◆ **YOUR TASK**
Nothing is to be left out: repeat every entry exactly as given.
DATA FOR THIS TASK: Begin
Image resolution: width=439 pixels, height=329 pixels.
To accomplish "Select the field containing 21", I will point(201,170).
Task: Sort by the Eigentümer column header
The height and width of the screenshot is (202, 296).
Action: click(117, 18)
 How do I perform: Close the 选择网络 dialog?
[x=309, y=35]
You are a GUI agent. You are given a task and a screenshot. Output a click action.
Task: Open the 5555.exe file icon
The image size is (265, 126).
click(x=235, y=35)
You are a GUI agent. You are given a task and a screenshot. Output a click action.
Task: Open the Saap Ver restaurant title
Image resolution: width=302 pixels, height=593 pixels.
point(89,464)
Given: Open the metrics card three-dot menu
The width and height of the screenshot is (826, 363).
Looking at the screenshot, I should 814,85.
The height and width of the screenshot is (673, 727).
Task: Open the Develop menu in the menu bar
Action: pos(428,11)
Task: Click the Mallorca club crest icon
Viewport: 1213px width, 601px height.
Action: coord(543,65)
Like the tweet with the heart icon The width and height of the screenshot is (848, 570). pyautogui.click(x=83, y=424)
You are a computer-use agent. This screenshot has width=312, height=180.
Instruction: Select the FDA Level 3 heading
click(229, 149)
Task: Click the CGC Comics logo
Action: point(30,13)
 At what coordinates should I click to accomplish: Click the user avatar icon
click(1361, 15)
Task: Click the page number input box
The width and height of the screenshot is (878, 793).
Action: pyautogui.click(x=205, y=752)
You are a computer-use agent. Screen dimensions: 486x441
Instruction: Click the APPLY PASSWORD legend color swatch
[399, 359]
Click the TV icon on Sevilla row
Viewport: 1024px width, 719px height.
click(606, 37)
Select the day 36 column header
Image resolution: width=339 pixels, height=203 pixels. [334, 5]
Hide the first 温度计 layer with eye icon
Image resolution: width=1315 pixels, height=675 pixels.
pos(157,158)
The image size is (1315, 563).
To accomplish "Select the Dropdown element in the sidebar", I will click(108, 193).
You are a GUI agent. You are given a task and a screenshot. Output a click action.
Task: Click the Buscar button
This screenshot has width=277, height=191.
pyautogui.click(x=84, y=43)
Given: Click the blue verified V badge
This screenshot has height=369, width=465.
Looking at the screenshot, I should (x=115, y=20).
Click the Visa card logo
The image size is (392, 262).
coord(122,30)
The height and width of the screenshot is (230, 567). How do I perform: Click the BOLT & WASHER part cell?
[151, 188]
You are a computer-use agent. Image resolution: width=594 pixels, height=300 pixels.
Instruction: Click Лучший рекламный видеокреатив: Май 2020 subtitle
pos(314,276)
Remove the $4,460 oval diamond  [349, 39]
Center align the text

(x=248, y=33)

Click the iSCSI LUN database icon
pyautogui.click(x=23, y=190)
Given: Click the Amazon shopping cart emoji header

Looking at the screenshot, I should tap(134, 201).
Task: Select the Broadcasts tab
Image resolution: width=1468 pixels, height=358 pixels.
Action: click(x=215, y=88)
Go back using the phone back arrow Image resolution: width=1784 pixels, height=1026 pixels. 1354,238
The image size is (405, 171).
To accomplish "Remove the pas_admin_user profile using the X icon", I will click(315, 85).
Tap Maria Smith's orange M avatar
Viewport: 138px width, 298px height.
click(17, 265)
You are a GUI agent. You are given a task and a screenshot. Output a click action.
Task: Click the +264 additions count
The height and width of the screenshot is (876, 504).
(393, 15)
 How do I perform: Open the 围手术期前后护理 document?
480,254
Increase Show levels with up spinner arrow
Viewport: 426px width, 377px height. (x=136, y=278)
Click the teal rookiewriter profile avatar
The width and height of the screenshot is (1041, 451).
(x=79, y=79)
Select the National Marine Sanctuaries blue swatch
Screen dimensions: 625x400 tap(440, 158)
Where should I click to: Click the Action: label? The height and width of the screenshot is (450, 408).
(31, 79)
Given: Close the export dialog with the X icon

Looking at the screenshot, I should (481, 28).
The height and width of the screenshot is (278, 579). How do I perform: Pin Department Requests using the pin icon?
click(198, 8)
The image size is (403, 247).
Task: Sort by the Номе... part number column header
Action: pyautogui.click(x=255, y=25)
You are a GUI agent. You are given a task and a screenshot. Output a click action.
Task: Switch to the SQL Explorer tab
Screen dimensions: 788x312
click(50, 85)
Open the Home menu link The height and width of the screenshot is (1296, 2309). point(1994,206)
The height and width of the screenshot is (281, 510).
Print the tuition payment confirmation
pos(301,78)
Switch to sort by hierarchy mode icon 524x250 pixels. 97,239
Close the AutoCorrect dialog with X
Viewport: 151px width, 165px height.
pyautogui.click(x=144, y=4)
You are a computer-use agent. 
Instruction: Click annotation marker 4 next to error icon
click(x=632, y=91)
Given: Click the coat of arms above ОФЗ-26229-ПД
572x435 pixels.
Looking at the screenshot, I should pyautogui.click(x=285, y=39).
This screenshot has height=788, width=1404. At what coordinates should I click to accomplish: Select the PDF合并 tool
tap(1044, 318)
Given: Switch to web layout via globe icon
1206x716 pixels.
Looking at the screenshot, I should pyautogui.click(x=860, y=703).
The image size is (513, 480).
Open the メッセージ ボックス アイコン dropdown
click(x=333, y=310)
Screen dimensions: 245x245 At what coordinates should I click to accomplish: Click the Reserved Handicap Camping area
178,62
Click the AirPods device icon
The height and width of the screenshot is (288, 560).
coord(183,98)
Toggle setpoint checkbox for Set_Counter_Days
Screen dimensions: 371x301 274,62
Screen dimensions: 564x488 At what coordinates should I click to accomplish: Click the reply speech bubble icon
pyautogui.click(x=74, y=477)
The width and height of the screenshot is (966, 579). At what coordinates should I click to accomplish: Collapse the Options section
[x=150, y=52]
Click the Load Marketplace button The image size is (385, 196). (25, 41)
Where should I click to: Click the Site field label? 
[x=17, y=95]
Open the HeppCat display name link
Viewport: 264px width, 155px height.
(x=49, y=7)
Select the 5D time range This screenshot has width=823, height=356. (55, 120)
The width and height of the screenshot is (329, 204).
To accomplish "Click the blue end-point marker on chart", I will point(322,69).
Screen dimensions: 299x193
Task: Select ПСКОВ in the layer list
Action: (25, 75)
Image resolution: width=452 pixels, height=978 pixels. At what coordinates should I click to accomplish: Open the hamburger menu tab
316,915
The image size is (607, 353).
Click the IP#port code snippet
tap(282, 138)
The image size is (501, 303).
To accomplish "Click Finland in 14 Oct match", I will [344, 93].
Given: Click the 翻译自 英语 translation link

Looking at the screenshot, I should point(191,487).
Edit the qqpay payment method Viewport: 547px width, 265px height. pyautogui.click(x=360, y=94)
DATA FOR THIS TASK: End
◆ **OUTPUT OF THE EXERCISE**
Image resolution: width=439 pixels, height=329 pixels.
To accomplish "Select the field containing 21", I will point(201,170).
Task: Sort by the Eigentümer column header
The height and width of the screenshot is (202, 296).
Action: click(117, 18)
 How do I perform: Close the 选择网络 dialog?
[x=309, y=35]
You are a GUI agent. You are given a task and a screenshot. Output a click action.
Task: Open the 5555.exe file icon
The image size is (265, 126).
click(x=235, y=35)
You are a GUI agent. You are given a task and a screenshot. Output a click action.
Task: Open the Saap Ver restaurant title
Image resolution: width=302 pixels, height=593 pixels.
point(89,464)
Given: Open the metrics card three-dot menu
The width and height of the screenshot is (826, 363).
Looking at the screenshot, I should 814,85.
The height and width of the screenshot is (673, 727).
Task: Open the Develop menu in the menu bar
Action: pos(428,11)
Task: Click the Mallorca club crest icon
Viewport: 1213px width, 601px height.
Action: coord(543,65)
Like the tweet with the heart icon The width and height of the screenshot is (848, 570). pyautogui.click(x=83, y=424)
You are a computer-use agent. This screenshot has width=312, height=180.
Instruction: Select the FDA Level 3 heading
click(229, 149)
Task: Click the CGC Comics logo
Action: point(30,13)
 At what coordinates should I click to accomplish: Click the user avatar icon
click(1361, 15)
Task: Click the page number input box
The width and height of the screenshot is (878, 793).
Action: pyautogui.click(x=205, y=752)
You are a computer-use agent. Screen dimensions: 486x441
Instruction: Click the APPLY PASSWORD legend color swatch
[399, 359]
Click the TV icon on Sevilla row
Viewport: 1024px width, 719px height.
click(606, 37)
Select the day 36 column header
Image resolution: width=339 pixels, height=203 pixels. [334, 5]
Hide the first 温度计 layer with eye icon
Image resolution: width=1315 pixels, height=675 pixels.
pos(157,158)
The image size is (1315, 563).
To accomplish "Select the Dropdown element in the sidebar", I will click(108, 193).
You are a GUI agent. You are given a task and a screenshot. Output a click action.
Task: Click the Buscar button
This screenshot has width=277, height=191.
pyautogui.click(x=84, y=43)
Given: Click the blue verified V badge
This screenshot has height=369, width=465.
Looking at the screenshot, I should (x=115, y=20).
Click the Visa card logo
The image size is (392, 262).
coord(122,30)
The height and width of the screenshot is (230, 567). How do I perform: Click the BOLT & WASHER part cell?
[151, 188]
You are a computer-use agent. Image resolution: width=594 pixels, height=300 pixels.
Instruction: Click Лучший рекламный видеокреатив: Май 2020 subtitle
pos(314,276)
Remove the $4,460 oval diamond  [349, 39]
Center align the text

(x=248, y=33)

Click the iSCSI LUN database icon
pyautogui.click(x=23, y=190)
Given: Click the Amazon shopping cart emoji header

Looking at the screenshot, I should tap(134, 201).
Task: Select the Broadcasts tab
Image resolution: width=1468 pixels, height=358 pixels.
Action: click(x=215, y=88)
Go back using the phone back arrow Image resolution: width=1784 pixels, height=1026 pixels. 1354,238
The image size is (405, 171).
To accomplish "Remove the pas_admin_user profile using the X icon", I will click(315, 85).
Tap Maria Smith's orange M avatar
Viewport: 138px width, 298px height.
click(17, 265)
You are a GUI agent. You are given a task and a screenshot. Output a click action.
Task: Click the +264 additions count
The height and width of the screenshot is (876, 504).
(393, 15)
 How do I perform: Open the 围手术期前后护理 document?
480,254
Increase Show levels with up spinner arrow
Viewport: 426px width, 377px height. (x=136, y=278)
Click the teal rookiewriter profile avatar
The width and height of the screenshot is (1041, 451).
(x=79, y=79)
Select the National Marine Sanctuaries blue swatch
Screen dimensions: 625x400 tap(440, 158)
Where should I click to: Click the Action: label? The height and width of the screenshot is (450, 408).
(31, 79)
Given: Close the export dialog with the X icon

Looking at the screenshot, I should (481, 28).
The height and width of the screenshot is (278, 579). How do I perform: Pin Department Requests using the pin icon?
click(198, 8)
The image size is (403, 247).
Task: Sort by the Номе... part number column header
Action: pyautogui.click(x=255, y=25)
You are a GUI agent. You are given a task and a screenshot. Output a click action.
Task: Switch to the SQL Explorer tab
Screen dimensions: 788x312
click(50, 85)
Open the Home menu link The height and width of the screenshot is (1296, 2309). point(1994,206)
The height and width of the screenshot is (281, 510).
Print the tuition payment confirmation
pos(301,78)
Switch to sort by hierarchy mode icon 524x250 pixels. 97,239
Close the AutoCorrect dialog with X
Viewport: 151px width, 165px height.
pyautogui.click(x=144, y=4)
You are a computer-use agent. 
Instruction: Click annotation marker 4 next to error icon
click(x=632, y=91)
Given: Click the coat of arms above ОФЗ-26229-ПД
572x435 pixels.
Looking at the screenshot, I should pyautogui.click(x=285, y=39).
This screenshot has height=788, width=1404. At what coordinates should I click to accomplish: Select the PDF合并 tool
tap(1044, 318)
Given: Switch to web layout via globe icon
1206x716 pixels.
Looking at the screenshot, I should pyautogui.click(x=860, y=703).
The image size is (513, 480).
Open the メッセージ ボックス アイコン dropdown
click(x=333, y=310)
Screen dimensions: 245x245 At what coordinates should I click to accomplish: Click the Reserved Handicap Camping area
178,62
Click the AirPods device icon
The height and width of the screenshot is (288, 560).
coord(183,98)
Toggle setpoint checkbox for Set_Counter_Days
Screen dimensions: 371x301 274,62
Screen dimensions: 564x488 At what coordinates should I click to accomplish: Click the reply speech bubble icon
pyautogui.click(x=74, y=477)
The width and height of the screenshot is (966, 579). At what coordinates should I click to accomplish: Collapse the Options section
[x=150, y=52]
Click the Load Marketplace button The image size is (385, 196). (25, 41)
Where should I click to: Click the Site field label? 
[x=17, y=95]
Open the HeppCat display name link
Viewport: 264px width, 155px height.
(x=49, y=7)
Select the 5D time range This screenshot has width=823, height=356. (55, 120)
The width and height of the screenshot is (329, 204).
To accomplish "Click the blue end-point marker on chart", I will point(322,69).
Screen dimensions: 299x193
Task: Select ПСКОВ in the layer list
Action: (25, 75)
Image resolution: width=452 pixels, height=978 pixels. At what coordinates should I click to accomplish: Open the hamburger menu tab
316,915
The image size is (607, 353).
Click the IP#port code snippet
tap(282, 138)
The image size is (501, 303).
To accomplish "Click Finland in 14 Oct match", I will [344, 93].
Given: Click the 翻译自 英语 translation link

Looking at the screenshot, I should point(191,487).
Edit the qqpay payment method Viewport: 547px width, 265px height. pyautogui.click(x=360, y=94)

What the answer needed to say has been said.